Investing in real estate
The National Association of Realtors (NAR) recently released the results of a study, finding that of all homes sold in 2004, some 23% were bought as investments. That can be fine -- building wealth via real estate is something that can be and has been accomplished by many. But it's easier said than done. If you're planning to buy, fix up, and then sell in short order, lots of things can go wrong:
- Fixing up can take much longer and cost much more than you expected. Good contractors are not always easy to find and they tend to have a lot on their plates at all times.
- Things change, even in the short term. Interest rates might surge, making people less interested in buying the property you're selling. Home prices might plunge, especially if they'd been rising rapidly recently. Neighborhoods change, too. If a liquor store opens across the street from your property, your number of potential buyers has just shrunk.
- Being a landlord, if that's your plan, has its own set of dangers.

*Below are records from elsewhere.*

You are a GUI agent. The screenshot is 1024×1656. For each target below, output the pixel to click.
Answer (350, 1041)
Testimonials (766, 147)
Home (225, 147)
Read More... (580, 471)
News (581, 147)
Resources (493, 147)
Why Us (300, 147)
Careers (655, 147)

Long-term investing in real estate is a more conservative approach, and it may even be the one practiced by most. The NAR has found that just 3% of those who buy homes sell them within a year. Another study, cited by a U.S. Newswire story, found that in 2002, the typical owner of a second home had owned it for nine years.
So what should you do? Proceed with caution. And consider alternatives. There is always the stock market, for example. And within it, you can even invest in real estate.